The world’s energy use in buildings (residential and commercial) accounts for around 40% of the worldwide energy consumption, and space heating is the responsible for half of the energy need in the building sector. In Europe, only a small share (less than 10%) of existing buildings was built after 1990. Most of the building stock does not satisfy the recent energy technical standards; in addition there is a very low trend to construct new buildings in the last years.
Renovation of the existing buildings is a feasible option to reduce the energy need in Europe, but finding the optimum solutions for a renovation is not a simple task. Each design parameter differently influences the final energy need of buildings and, furthermore, the different variables are differently correlated each other.

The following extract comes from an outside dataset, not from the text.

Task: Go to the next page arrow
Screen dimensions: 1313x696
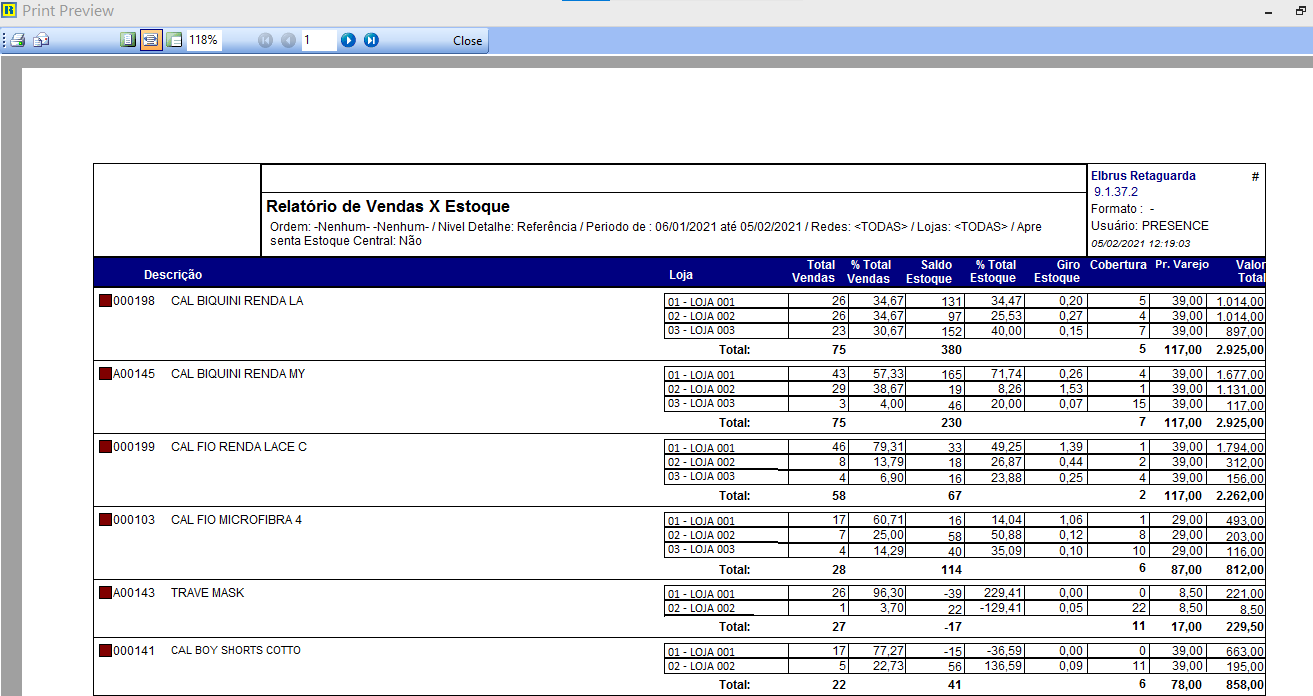Action: [348, 41]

Building refurbishment will benefit from a tool for the selection of the best measures in term of energy need.
This work, through a global sensitivity analysis, aims at determining the contribution of the design parameters to the building energy demand and the correlation between the different variables. The considered parameters are related to the improvement of the thermal transmittance of both the opaque envelope and the windows, the solar transmittance of the glazing surfaces, the window size, the thermal inertia of the internal walls and the external sunshades for windows.
Several dynamic simulations have been performed varying the design parameters from different starting conditions. Finally, due to the large number of cases elaborated, an inferential statistical analysis has been performed in order to identify the predominant factors and the correlation between the design parameters in a global context.